Parallelized simulations¶
In medusa
, ensemble Flux Balance Analysis (FBA) can be sped up
thanks to the multiprocessing
Python module. With this approach,
each core (or processor) is assigned a subset of ensemble members for
which to perform FBA, speeding up the computation in proportion to the
number of additional processors allocated.
Let’s load a test model to demonstrate parallel ensemble FBA. This ensemble has 1000 members, so each FBA step will return fluxes for each reaction in one of the 1000 members.
In [1]:
from medusa.flux_analysis import flux_balance
from medusa.test import create_test_ensemble
ensemble = create_test_ensemble("Staphylococcus aureus")

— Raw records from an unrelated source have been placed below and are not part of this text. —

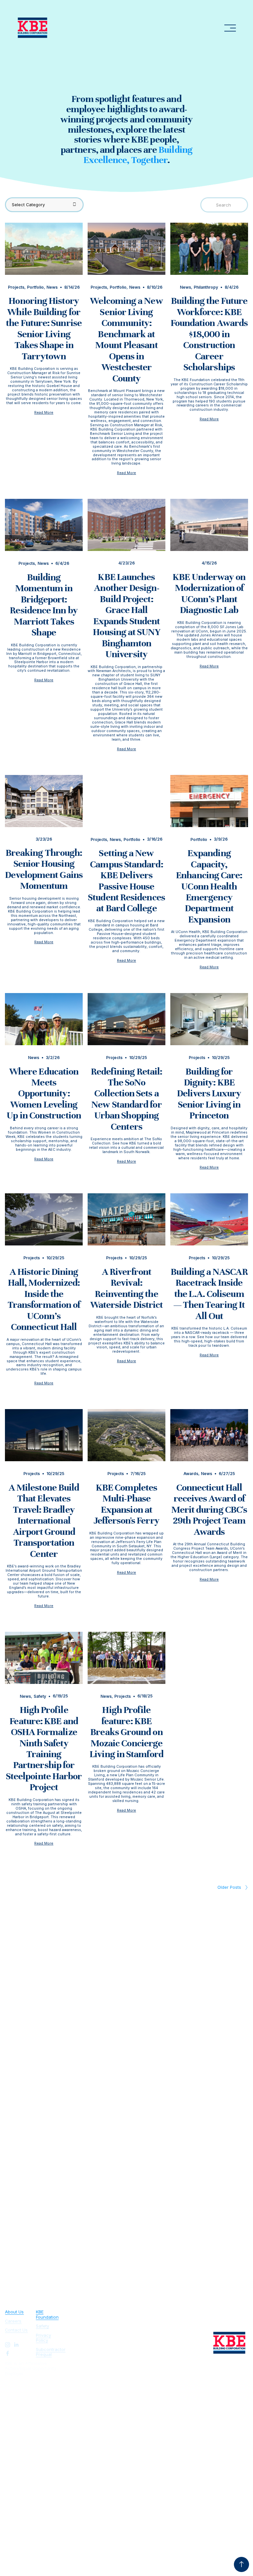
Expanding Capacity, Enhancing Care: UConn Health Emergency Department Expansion (209, 886)
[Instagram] (7, 2344)
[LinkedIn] (16, 2344)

Next, perform the actual simulations. To parallelize, just indicate the
number of cores you’d like to use with the num_processes
argument.
medusa
will not automatically recognize that you have additional
cores available. We’ll use the time module to keep track of how long the
simulation takes given the number of cores allocated.
In [2]:
import time
runtimes = {}
for num_processes in range(1,5):
t0 = time.time()
flux_balance.optimize_ensemble(ensemble, num_processes = num_processes)
t1 = time.time()
runtimes[num_processes] = t1-t0
print(str(num_processes) + ' processors: ' + str(t1-t0) + 's')
1 processors: 89.6445517539978s
2 processors: 45.74347114562988s
3 processors: 33.75276780128479s
4 processors: 27.72901201248169s
In [5]:
import matplotlib.pylab as plt
fig,ax = plt.subplots()
plt.bar(runtimes.keys(), runtimes.values(), align = 'center', alpha = 0.6)
plt.xlabel('Number of processors')
plt.ylabel('Runtime (s)')
ax.set_xlabel('Number of processors',size=16)
ax.set_ylabel('Ensemble Flux Balance \nAnalysis runtime (s)',size=16)
ax.tick_params(axis='both', which='major', labelsize=12)
ax.tick_params(axis='both', which='minor', labelsize=12)
plt.savefig('parallel_fba.svg')

As you can see from the printed output and the plots, a couple of additional cores really speeds things up. However, each core requires an additional copy of the ensemble for its independent simulations. This process (serialization and deserialization) leads to diminishing returns as the number of cores is increased. We are working on improving this, but for now, it is best to choose a modest number of cores (e.g. 2-4).